A policy that is good for Canada’s national life is one that restores the political rights of its people and preserves the autonomous existence of its nations: cutting immigration because maintaining a coherent national community is impossible with 1 million people moving to the country every year, ending the policy of multiculturalism so that Canada’s founding nations regain their centrality in public life, etc.

If family and nation are organic unions then in order to survive and flourish they need space to grow. Natural law will assert itself one way or another in the end, if we allow organic forms of life room to breathe then Canadian national life will gain renewed vigour and if we continue to smother them, we will continue our long decline.

In the lives of all nations, there come moments of decision, where the national destiny is determined by the actions of a few men. It seems to me that today we face such a moment. History is inexorably bringing forth the hour when we will be asked whether Canada is to continue down its current path towards slavery and dissolution, or whether Canada will take the leap towards independence.

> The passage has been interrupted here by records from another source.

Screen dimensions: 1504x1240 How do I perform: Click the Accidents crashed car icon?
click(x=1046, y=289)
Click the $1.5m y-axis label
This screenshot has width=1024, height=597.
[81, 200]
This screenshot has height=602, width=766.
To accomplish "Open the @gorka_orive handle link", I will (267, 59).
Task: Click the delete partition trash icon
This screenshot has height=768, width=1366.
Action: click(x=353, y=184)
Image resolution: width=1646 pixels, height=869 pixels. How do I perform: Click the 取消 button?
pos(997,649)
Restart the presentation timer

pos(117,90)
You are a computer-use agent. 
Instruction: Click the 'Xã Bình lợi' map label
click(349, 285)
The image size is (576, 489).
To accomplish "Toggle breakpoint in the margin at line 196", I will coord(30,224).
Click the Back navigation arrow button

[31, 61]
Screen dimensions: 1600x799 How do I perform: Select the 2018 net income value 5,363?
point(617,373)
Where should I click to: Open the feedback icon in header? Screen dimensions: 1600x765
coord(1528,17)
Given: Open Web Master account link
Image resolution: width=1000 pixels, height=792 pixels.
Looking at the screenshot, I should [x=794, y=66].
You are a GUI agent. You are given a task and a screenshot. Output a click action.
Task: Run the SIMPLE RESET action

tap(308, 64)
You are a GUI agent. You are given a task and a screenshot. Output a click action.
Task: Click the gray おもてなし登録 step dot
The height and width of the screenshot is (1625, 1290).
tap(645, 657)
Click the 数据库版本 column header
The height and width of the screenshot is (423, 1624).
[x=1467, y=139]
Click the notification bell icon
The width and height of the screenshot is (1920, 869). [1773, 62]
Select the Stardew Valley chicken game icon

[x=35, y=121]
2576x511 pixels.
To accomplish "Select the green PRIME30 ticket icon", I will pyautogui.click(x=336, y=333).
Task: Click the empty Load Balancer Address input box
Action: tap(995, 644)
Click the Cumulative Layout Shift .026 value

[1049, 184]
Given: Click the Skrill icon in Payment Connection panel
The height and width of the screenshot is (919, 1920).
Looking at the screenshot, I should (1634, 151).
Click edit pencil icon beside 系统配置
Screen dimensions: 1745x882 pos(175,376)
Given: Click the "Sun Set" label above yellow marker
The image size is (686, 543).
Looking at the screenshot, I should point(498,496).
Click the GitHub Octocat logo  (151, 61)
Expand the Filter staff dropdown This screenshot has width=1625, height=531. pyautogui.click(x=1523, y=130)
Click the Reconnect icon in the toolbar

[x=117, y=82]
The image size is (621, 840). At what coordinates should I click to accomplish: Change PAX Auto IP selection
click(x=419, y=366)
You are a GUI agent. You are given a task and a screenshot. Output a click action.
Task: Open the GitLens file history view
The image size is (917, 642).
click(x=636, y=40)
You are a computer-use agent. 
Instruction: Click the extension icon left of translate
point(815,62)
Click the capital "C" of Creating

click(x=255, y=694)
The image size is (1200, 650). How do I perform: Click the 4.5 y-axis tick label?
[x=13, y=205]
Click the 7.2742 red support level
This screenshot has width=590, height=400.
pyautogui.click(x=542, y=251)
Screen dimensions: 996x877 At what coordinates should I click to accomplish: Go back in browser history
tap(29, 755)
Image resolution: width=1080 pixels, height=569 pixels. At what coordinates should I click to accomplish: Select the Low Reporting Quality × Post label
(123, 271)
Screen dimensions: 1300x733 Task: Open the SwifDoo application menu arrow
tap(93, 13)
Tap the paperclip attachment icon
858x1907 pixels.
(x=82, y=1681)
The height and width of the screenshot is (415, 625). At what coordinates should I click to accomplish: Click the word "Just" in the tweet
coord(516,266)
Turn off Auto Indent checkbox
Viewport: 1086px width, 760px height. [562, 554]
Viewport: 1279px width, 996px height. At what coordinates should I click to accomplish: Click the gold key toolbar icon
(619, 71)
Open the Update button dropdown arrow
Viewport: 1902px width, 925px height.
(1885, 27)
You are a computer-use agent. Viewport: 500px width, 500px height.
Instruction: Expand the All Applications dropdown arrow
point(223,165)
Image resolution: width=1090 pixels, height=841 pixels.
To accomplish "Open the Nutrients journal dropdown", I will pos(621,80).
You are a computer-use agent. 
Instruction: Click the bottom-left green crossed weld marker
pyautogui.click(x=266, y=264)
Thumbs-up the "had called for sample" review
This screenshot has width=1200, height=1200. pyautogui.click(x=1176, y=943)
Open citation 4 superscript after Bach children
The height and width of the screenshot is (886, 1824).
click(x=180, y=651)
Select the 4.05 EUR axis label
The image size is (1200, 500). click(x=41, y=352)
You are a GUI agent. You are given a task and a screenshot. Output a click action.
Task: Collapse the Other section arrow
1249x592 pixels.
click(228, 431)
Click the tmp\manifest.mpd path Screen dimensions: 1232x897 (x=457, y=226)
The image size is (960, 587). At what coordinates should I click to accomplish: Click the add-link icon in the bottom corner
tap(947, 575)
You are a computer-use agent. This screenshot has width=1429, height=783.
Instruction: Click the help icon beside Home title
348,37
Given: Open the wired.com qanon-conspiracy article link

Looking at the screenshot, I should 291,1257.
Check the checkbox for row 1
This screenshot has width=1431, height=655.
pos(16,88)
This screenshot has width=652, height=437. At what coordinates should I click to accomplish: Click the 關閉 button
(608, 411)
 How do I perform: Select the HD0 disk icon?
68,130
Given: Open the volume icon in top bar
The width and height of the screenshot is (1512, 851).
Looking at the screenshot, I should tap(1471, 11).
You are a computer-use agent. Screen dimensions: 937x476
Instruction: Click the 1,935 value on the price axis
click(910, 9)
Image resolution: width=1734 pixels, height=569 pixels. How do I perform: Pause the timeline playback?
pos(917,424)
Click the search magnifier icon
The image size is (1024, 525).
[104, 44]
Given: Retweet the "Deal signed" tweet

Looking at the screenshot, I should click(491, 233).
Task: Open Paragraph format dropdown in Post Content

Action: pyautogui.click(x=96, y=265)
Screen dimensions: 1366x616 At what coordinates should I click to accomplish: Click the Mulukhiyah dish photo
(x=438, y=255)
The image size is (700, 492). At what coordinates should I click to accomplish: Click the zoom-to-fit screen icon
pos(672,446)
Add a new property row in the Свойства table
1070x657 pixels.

In the hour of decision what counts is resolve and force of will. The partisans of national death know this and seek to weaken the coherence of national identity in the minds of those who must uphold it. My aim in writing this article was to show the sophistry underlying the arguments of those who would subvert the confidence Canadians have in their own country. Every year on Remembrance Day people across the country read John McCrae’s poem “In Flanders Fields” where he entreats his people to hold high the torch for which so many gave their lives. We can only pray that we have the fortitude to fulfill our historic duty.